Firefighters were not aware that anyone had been present within the home at the time of the fire, and Critchley said that they made a command decision to fight the fire defensively.

“When we have a normal fire, house fire, and we can make entry, we do a primary search and a secondary search,” he said. “If you remember seeing the fire or hearing any of the gossip on (May 9), there was a whole bunch of debris on the ground of the house. All the windows were boarded up, when we tried to go in and we couldn’t get very far into the building because of the debris that was already down on the ground. It wasn’t safe for our firefighters.”

Critchley said he and his command team had interviewed neighbors and stationed hoses at every window and entry to the home with no signs of a person inside the blaze.

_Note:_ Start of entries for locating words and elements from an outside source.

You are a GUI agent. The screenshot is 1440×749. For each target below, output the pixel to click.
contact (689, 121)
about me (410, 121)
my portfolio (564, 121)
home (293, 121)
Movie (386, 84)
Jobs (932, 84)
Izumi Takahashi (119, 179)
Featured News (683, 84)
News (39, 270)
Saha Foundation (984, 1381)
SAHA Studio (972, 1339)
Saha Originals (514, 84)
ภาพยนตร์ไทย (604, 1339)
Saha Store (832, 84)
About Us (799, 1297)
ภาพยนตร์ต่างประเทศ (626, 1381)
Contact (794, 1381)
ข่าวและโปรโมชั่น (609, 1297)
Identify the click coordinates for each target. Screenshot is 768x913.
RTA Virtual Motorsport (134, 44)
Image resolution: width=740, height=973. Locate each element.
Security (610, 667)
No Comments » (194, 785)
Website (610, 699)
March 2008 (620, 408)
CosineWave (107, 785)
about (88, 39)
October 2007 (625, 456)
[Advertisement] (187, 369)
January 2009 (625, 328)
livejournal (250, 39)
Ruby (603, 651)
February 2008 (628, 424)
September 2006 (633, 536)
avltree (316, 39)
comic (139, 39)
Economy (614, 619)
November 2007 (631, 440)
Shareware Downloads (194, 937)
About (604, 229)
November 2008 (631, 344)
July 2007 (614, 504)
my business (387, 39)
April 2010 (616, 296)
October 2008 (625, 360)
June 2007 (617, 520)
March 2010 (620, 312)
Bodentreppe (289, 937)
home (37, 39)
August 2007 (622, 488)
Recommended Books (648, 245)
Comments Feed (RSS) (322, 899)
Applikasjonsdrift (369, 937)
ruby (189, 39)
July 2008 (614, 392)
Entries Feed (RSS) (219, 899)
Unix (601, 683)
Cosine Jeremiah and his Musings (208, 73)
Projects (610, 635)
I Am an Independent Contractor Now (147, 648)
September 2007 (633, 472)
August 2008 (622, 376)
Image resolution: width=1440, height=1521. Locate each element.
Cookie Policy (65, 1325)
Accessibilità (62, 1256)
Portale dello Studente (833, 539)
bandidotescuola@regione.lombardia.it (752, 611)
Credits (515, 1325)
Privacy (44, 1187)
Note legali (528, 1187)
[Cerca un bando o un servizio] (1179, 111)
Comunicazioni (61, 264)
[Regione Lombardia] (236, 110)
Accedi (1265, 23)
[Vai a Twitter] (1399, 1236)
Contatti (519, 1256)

“We didn’t believe there was anyone inside during the fire,” he said. “We believed the opposite, that everyone left after some squatters had been evicted the week before the fire. With the debris the way it was, and the fact that the fire had been burning, I would say that the individual was not in a position to be saved. With all these factors, it’s unlikely we could have saved this person.”

Critchley emphasized this revelation already prompted him to invite an independent investigation of the fire department’s operations that night, and that he plans to amend certain practices with lessons learned to better combat structure fires in the future.